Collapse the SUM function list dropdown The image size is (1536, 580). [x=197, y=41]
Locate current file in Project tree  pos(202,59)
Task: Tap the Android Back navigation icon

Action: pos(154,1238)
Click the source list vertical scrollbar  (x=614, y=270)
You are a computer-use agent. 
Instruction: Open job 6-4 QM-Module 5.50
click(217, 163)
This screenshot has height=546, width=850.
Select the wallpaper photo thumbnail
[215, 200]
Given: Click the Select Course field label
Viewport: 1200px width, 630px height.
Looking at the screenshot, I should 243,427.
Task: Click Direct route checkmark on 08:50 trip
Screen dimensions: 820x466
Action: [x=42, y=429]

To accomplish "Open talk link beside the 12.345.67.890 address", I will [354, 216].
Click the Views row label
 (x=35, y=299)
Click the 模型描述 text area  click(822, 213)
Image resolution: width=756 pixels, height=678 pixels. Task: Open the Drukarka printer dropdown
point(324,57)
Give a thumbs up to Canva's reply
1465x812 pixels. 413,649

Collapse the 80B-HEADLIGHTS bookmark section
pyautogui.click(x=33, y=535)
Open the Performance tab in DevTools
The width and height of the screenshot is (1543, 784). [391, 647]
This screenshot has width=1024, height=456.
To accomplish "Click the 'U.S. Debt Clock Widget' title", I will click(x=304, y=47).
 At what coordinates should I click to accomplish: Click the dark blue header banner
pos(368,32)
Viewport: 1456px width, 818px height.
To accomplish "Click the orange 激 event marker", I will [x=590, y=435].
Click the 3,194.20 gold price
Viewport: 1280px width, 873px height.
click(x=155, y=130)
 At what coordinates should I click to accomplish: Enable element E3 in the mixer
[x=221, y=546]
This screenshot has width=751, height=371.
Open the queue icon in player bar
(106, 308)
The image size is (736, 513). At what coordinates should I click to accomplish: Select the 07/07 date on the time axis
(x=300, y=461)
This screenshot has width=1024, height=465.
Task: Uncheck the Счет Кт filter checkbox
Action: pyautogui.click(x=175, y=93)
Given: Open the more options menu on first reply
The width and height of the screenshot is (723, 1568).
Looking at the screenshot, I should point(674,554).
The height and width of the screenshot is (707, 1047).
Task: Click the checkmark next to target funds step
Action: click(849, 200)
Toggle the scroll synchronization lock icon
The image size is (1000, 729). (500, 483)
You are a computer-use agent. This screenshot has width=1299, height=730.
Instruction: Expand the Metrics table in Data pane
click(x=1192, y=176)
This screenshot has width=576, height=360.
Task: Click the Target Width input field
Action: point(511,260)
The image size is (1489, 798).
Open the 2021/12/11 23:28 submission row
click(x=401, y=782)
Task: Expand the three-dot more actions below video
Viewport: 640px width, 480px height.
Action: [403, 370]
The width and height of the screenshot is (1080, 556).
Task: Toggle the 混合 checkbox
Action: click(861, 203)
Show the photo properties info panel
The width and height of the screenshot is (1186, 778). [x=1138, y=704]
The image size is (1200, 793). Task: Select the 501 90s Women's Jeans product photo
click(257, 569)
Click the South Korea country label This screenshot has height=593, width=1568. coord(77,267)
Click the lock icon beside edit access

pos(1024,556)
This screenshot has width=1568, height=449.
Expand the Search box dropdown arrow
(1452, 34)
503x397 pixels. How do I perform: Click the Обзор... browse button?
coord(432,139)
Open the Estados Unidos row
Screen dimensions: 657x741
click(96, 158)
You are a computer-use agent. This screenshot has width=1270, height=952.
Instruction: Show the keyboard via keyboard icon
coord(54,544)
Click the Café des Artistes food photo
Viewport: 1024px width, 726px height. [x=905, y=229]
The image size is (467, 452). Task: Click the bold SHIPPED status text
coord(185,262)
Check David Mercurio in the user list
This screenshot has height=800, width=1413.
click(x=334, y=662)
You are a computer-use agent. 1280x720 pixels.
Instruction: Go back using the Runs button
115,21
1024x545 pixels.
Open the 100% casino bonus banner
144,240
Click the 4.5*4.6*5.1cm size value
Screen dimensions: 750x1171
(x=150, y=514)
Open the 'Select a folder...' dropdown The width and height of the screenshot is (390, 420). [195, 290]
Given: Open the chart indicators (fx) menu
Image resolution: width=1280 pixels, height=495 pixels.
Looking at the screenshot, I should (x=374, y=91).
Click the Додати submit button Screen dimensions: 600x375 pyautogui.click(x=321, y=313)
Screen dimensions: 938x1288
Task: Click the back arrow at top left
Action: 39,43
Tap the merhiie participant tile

========

The required output is every line above that contains the string "Given".

Given: Click the Select Course field label
Given: Open the more options menu on first reply
Given: Open the chart indicators (fx) menu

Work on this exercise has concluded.